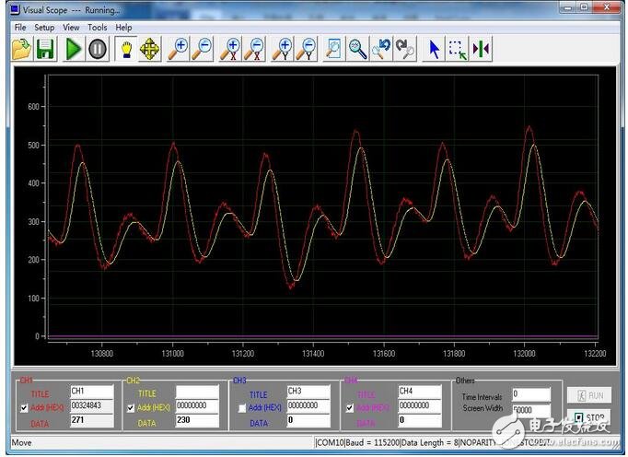Select the blue arrow cursor tool

(x=435, y=49)
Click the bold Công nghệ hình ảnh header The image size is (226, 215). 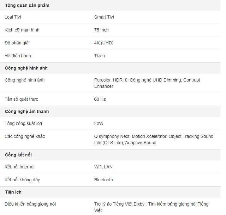26,68
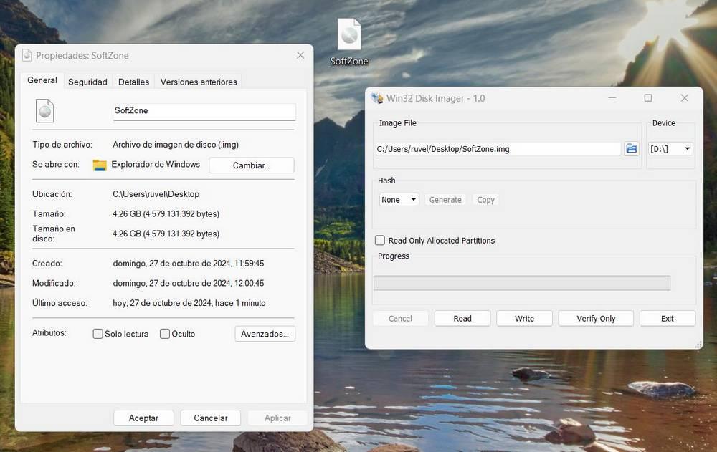Maximize the Win32 Disk Imager window

648,98
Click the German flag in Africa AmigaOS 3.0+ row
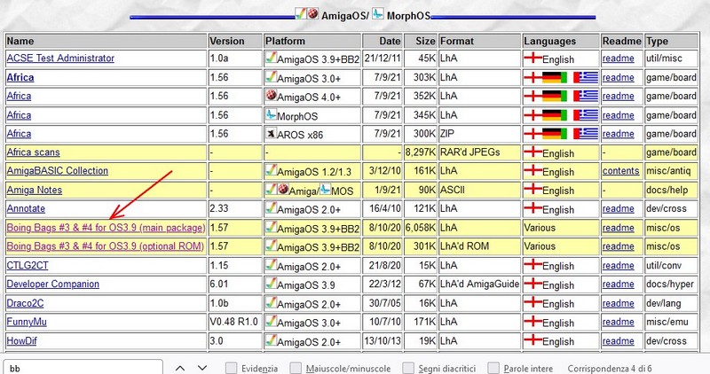The width and height of the screenshot is (710, 374). (555, 77)
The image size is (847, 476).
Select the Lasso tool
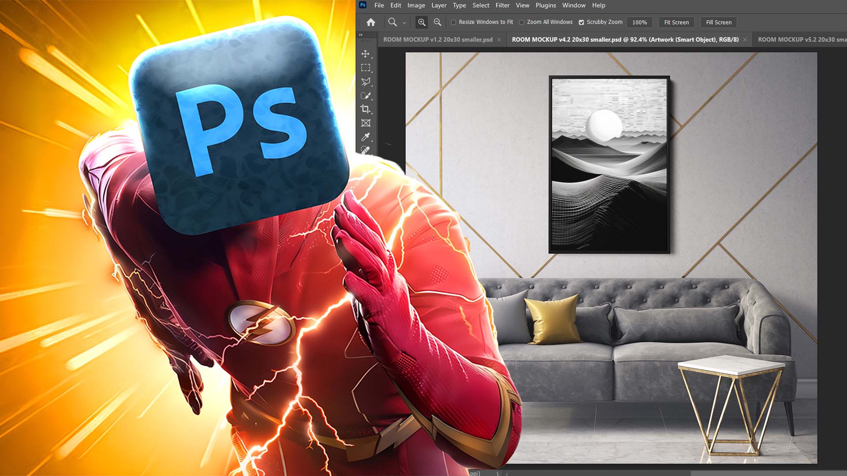click(365, 82)
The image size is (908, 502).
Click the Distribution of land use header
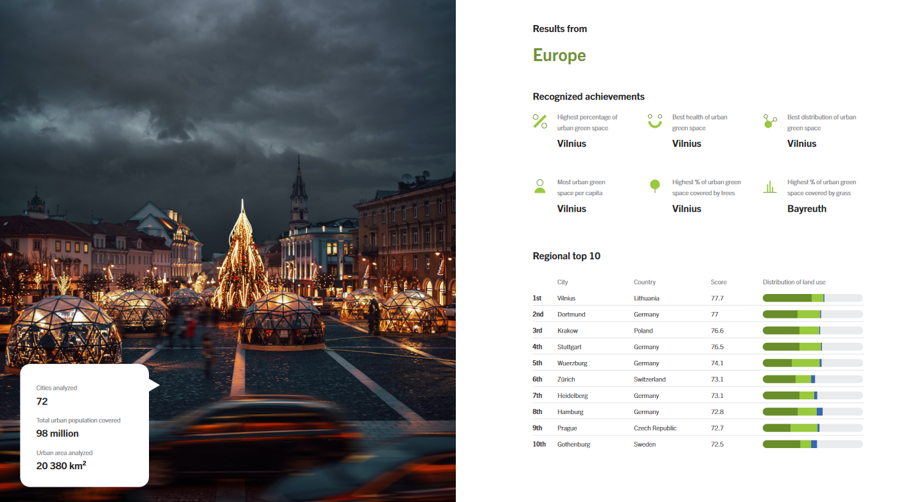pos(794,282)
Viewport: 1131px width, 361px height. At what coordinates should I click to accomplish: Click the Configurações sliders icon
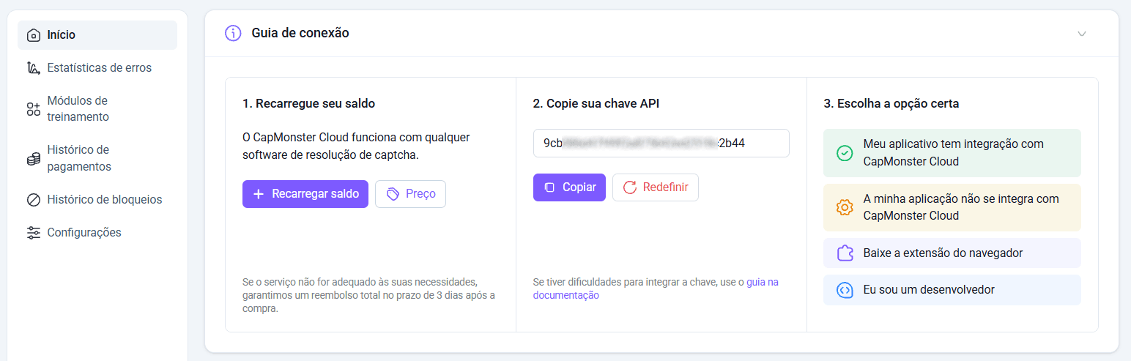33,233
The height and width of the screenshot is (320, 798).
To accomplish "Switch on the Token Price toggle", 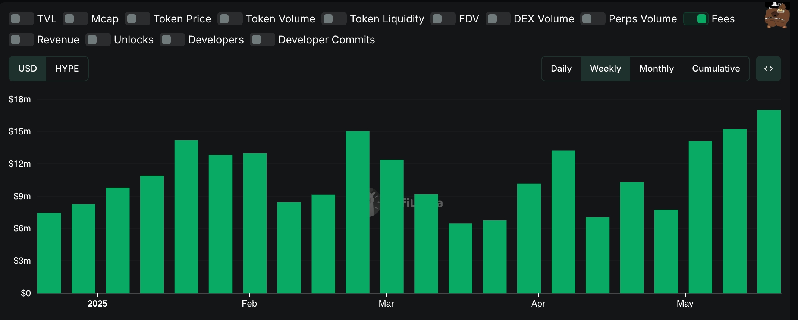I will pos(138,19).
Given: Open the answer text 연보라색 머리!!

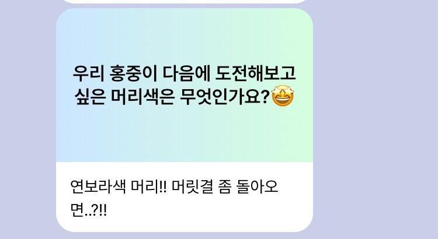Looking at the screenshot, I should (118, 187).
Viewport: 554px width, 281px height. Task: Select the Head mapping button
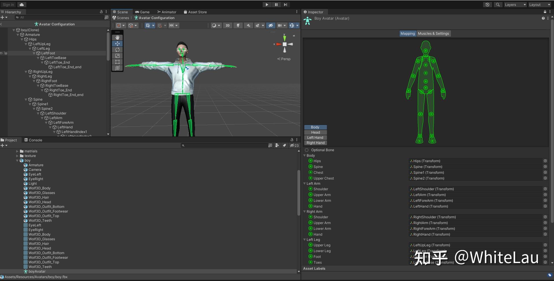click(x=315, y=132)
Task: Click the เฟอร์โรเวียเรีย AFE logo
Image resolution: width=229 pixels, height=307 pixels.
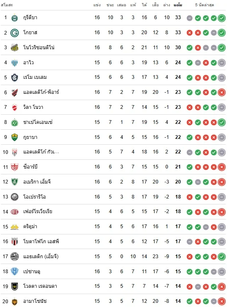Action: [x=15, y=212]
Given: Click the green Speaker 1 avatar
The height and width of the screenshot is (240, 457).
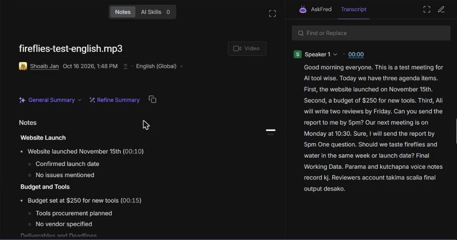Looking at the screenshot, I should coord(297,55).
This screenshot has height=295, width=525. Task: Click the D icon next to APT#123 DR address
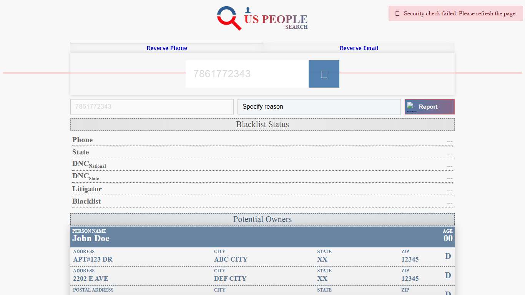447,256
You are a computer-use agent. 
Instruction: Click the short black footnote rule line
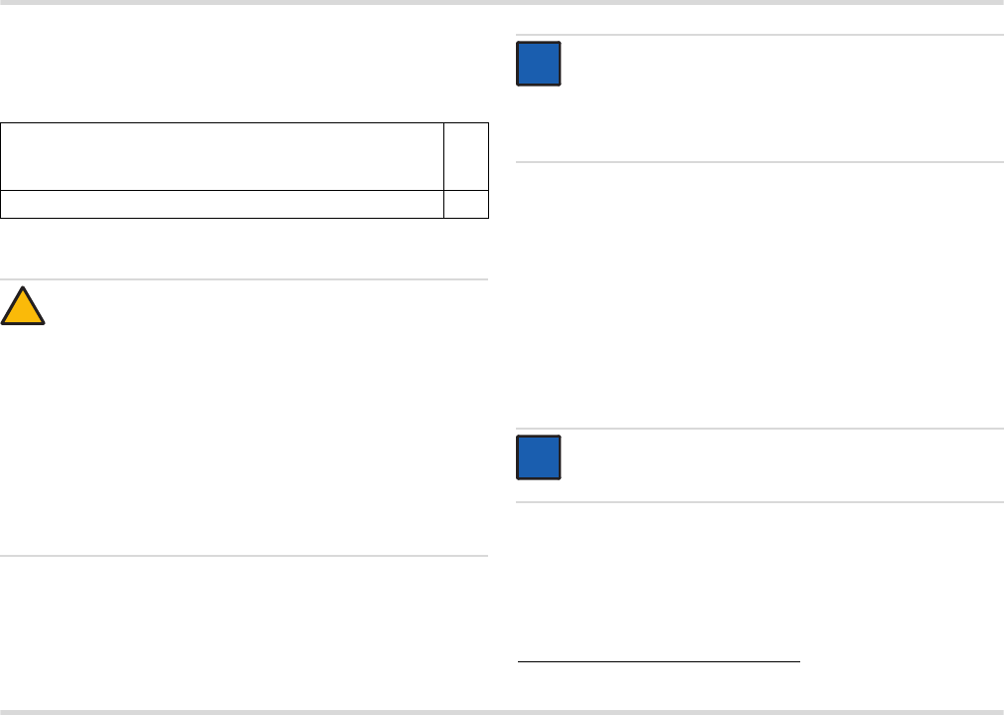(x=659, y=661)
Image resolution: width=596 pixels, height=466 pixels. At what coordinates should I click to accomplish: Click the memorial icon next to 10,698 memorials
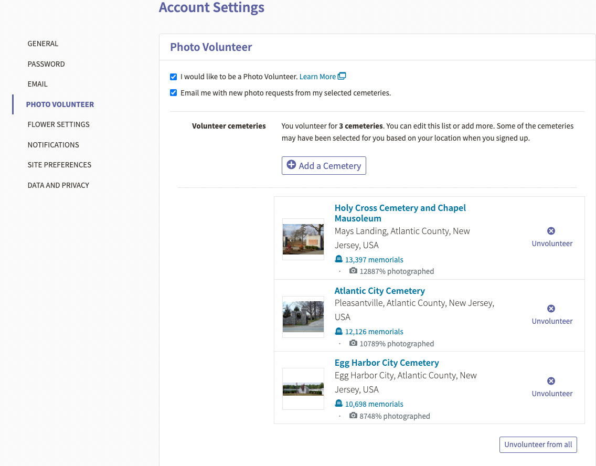pos(338,403)
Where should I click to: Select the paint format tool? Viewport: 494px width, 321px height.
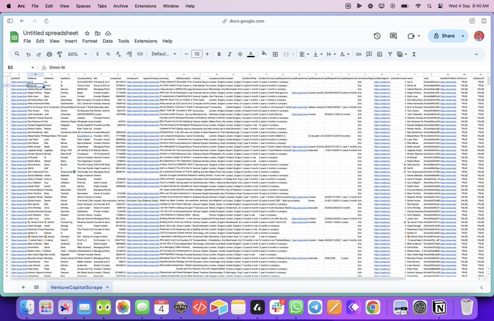pyautogui.click(x=59, y=54)
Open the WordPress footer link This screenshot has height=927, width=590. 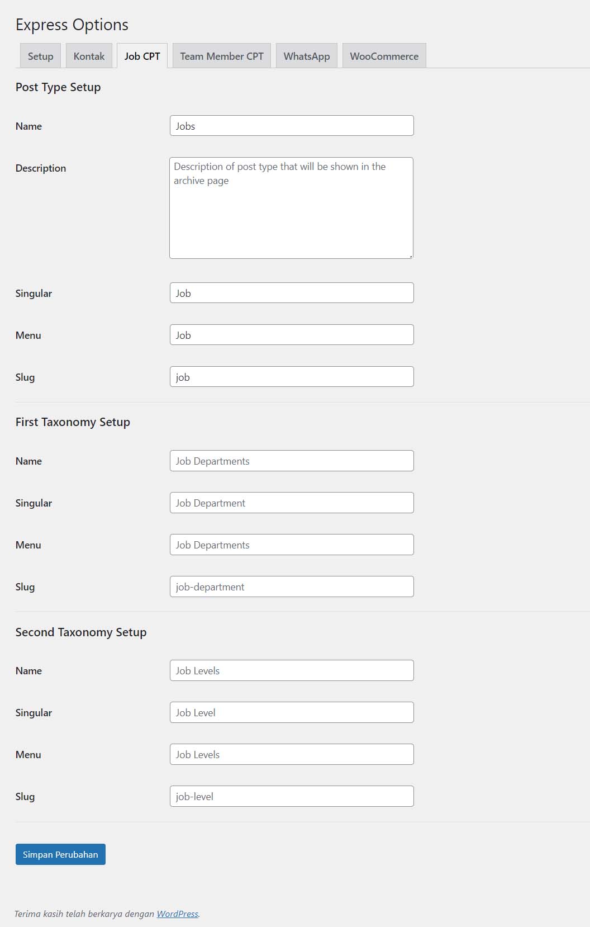(x=177, y=914)
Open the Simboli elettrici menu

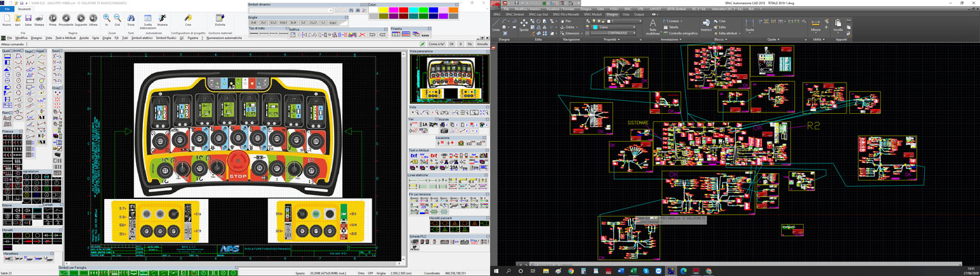point(142,38)
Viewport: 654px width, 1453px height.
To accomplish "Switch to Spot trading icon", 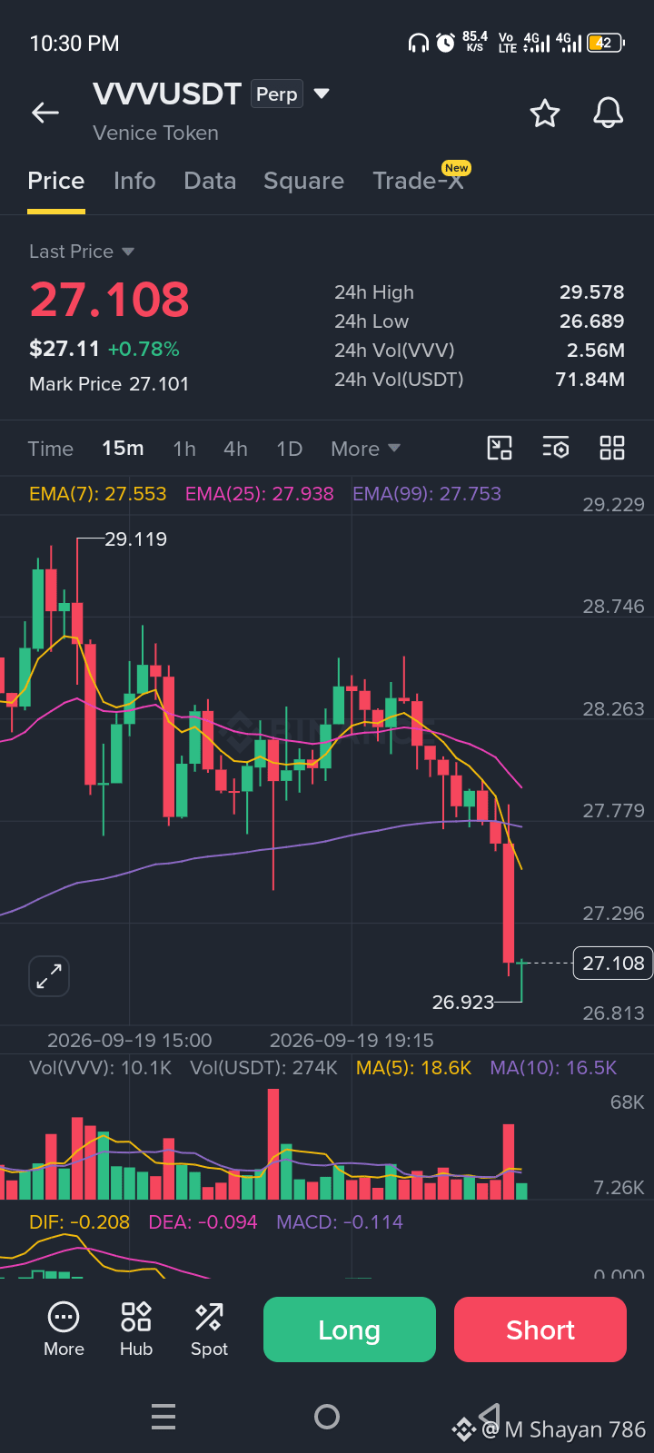I will point(209,1329).
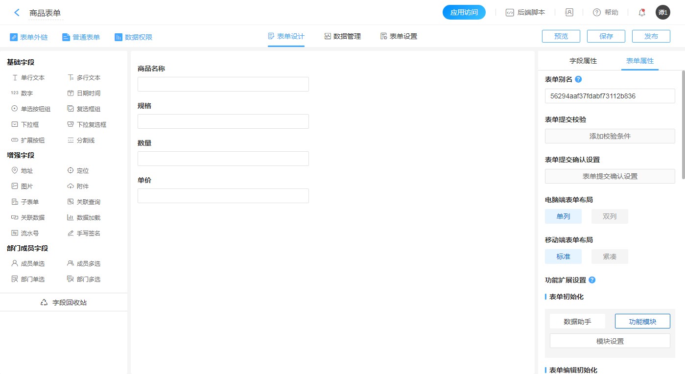
Task: Click the 表单别名 help question icon
Action: [578, 79]
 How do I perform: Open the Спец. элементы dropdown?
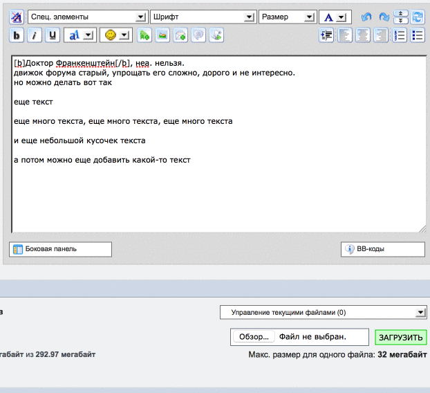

┄┄┄┄┄┄┄┄┄┄

§ Problem details: Extract every line of the data above that contains the word "coordinates", and copy each line out in full.

§ Output for this task:
Viewport: 1131px width, 361px height. At what coordinates should I click to accomplish: Click the Configurações sliders icon
Image resolution: width=596 pixels, height=466 pixels. At what coordinates should I click to accomplish: Click the memorial icon next to 10,698 memorials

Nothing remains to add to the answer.